Árdís - 01.01.1949, Side 14

Árdís - 01.01.1949, Side 14
12 ÁRDÍ S A Visit to Nawakwa By Thjóðbjörg Henrickson It is my pleasure and duty to bring to you a report of my visit to the Lutheran Leadership Training Camp in Pennsylvania, near Gettysburg. As you already know, I was asked, at our last convention, to go to this camp to observe methods, especially of administration. This was done in answer to an invitation sent through the president of our Synod to the executive of Sunrise Lutheran Leadership Camp from the U.L.C.A. Parish and Church Schoolboard in Philadelphia. Early in July of last summer I left Winnipeg by train for Philadelphia. Thinking this camp was only a stone’s throw from that city, I found, when I reached Philadelphia, that I had gone a hundred miles farther than I should have done. I was not sorry about that as it gave me an opportunity to meet some of the members of the Lutheran Parish and Church School Board at their head- quarters. The following day I retraced my steps and travelled by bus to Gettysburg. As you know, Gettysburg is a very historical spot— where some of the last decisive battles were fiercly fought between the northern and southern states—where families were so divided on the subject of slaves and their rights to freedom that brother met brother in battle. These skirmishes and battle lasted for three days on these grounds—July 1, 2, and 3 in 1863. In a visit I made that same week to this place, I walked across a wide strip of green that had at that time been a wheat field, where 1,200 men were mown down by those that hid behind boulders on the opposite hillside.
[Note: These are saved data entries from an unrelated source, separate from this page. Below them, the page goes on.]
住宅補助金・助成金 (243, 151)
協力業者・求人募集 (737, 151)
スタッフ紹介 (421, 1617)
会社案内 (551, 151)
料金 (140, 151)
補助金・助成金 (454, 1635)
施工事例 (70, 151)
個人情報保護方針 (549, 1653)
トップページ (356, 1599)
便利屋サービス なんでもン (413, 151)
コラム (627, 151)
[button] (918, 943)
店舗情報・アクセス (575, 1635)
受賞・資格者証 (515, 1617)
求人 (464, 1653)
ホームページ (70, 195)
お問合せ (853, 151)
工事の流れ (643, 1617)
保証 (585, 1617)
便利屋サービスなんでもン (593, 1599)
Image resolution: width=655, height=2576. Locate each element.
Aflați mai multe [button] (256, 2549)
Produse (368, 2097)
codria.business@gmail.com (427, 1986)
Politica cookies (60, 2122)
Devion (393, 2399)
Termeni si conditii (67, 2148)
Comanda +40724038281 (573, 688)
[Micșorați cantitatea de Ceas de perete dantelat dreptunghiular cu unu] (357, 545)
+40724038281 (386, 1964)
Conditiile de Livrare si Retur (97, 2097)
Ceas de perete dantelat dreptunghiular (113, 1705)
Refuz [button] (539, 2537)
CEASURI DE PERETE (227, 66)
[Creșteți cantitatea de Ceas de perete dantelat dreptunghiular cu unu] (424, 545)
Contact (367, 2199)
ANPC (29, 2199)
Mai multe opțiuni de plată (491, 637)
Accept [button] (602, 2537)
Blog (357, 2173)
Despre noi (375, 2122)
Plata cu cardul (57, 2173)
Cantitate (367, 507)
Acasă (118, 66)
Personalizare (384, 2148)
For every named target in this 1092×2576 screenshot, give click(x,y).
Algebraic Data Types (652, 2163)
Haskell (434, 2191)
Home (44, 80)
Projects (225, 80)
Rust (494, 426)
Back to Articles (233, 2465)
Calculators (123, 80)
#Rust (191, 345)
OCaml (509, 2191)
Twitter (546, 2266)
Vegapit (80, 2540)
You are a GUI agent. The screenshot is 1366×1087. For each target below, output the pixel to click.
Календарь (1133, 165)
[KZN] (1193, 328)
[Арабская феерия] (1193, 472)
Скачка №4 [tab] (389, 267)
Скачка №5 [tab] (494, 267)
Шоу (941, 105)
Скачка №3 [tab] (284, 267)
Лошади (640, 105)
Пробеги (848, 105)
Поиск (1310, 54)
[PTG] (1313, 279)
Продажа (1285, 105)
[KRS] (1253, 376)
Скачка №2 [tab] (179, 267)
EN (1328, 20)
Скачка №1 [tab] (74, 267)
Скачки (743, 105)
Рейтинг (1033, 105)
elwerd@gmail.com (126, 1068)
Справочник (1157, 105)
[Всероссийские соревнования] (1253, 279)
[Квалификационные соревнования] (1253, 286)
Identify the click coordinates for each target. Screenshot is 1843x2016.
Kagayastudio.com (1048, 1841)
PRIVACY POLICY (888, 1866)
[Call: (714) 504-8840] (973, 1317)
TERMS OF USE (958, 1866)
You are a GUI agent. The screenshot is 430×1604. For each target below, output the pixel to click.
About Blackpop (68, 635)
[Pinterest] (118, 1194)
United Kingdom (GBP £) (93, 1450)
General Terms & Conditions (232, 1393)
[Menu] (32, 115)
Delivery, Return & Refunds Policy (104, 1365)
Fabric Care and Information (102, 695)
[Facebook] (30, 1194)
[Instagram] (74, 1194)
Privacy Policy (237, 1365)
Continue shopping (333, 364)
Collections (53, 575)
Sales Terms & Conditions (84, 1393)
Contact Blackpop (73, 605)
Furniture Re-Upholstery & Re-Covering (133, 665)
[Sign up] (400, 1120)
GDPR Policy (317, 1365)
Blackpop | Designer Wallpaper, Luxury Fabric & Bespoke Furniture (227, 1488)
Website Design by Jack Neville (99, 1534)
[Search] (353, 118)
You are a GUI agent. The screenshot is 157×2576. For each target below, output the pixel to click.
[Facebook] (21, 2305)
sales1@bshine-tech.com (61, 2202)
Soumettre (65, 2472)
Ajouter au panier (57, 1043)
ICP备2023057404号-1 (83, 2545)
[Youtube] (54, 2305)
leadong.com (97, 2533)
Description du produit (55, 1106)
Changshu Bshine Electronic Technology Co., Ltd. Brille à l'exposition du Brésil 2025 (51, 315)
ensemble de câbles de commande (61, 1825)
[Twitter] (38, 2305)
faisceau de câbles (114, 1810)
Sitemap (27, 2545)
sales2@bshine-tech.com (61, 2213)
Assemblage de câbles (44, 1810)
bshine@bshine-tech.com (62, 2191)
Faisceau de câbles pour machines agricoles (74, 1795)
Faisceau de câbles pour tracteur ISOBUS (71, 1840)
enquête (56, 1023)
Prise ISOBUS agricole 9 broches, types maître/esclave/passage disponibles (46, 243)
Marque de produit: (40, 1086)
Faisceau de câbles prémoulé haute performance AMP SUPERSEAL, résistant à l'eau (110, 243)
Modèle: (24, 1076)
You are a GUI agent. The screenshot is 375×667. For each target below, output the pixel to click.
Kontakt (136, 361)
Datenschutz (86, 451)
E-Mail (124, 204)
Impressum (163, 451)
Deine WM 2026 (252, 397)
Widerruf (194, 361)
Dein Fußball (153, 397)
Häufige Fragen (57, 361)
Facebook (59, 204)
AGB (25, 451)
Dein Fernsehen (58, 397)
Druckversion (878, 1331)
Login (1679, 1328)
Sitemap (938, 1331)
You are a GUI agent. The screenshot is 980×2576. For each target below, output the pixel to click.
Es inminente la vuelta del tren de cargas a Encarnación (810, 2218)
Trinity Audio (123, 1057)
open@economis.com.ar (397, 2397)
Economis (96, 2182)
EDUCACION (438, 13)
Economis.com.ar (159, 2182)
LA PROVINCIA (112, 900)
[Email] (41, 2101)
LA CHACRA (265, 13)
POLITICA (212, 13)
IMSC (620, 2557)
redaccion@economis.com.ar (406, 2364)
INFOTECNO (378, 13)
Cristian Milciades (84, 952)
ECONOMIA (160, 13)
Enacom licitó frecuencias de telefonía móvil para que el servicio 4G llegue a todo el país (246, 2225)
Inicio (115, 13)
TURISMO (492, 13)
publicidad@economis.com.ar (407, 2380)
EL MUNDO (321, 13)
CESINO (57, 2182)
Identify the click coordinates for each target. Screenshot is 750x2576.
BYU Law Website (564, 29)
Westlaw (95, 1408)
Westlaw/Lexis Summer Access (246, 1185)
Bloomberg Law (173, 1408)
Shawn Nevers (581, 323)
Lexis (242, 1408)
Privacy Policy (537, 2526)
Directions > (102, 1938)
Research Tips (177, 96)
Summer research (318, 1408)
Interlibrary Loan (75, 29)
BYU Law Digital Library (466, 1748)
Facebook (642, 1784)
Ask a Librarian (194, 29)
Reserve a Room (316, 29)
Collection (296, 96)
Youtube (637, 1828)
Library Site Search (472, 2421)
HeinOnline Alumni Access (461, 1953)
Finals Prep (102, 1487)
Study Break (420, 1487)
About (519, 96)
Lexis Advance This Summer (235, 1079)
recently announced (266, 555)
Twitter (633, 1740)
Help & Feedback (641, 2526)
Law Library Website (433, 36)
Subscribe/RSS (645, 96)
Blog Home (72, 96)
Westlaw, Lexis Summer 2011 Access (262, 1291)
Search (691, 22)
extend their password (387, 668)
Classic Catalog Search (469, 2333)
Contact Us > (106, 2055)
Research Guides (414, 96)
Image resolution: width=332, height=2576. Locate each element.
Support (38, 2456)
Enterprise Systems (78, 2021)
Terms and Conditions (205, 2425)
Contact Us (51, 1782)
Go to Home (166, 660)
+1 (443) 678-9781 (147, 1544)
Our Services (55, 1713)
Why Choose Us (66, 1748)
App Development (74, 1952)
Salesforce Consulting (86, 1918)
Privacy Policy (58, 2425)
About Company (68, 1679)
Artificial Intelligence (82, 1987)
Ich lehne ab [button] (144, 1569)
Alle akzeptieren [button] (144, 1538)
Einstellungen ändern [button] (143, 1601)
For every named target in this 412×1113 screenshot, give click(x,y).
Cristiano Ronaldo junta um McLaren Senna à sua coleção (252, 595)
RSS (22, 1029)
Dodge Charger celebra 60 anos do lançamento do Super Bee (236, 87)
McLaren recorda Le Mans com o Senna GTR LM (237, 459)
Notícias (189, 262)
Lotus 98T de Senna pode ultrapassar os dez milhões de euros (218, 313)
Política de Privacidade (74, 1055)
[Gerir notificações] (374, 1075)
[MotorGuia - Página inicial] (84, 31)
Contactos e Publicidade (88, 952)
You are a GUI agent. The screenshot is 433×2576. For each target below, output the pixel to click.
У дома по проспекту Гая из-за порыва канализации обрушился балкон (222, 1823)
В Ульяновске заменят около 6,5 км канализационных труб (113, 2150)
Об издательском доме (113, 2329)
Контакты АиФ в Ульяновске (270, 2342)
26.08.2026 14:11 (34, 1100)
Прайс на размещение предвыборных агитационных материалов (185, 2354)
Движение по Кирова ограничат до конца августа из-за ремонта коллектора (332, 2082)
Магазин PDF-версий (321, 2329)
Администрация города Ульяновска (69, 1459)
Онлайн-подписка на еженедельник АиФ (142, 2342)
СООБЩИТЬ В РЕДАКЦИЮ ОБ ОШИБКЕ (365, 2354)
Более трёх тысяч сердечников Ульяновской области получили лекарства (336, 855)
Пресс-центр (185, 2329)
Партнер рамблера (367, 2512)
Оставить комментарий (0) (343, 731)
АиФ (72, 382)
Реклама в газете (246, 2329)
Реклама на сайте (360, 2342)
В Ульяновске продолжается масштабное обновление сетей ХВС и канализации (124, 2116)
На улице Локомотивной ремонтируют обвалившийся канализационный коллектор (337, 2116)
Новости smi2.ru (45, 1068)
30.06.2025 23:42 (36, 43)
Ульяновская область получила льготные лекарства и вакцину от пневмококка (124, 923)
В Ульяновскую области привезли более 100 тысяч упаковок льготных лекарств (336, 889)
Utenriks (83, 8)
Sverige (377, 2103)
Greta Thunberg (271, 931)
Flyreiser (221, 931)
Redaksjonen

It is interesting to know that the Gettysburg Lutheran Semi- nary, established years before this—in 1826— served as a hospital and housed over a thousand dying and wounded soldiers of both sides, in those last days of the American Civil War. Every state represented at that battle ground, has erected memorial monuments and statues, depicting the story of this tragic battle as it was so grimly fought to its bitter end. These monu- ments are works of art and scattered over the huge area, dedicated as sacred ground and beautifully kept.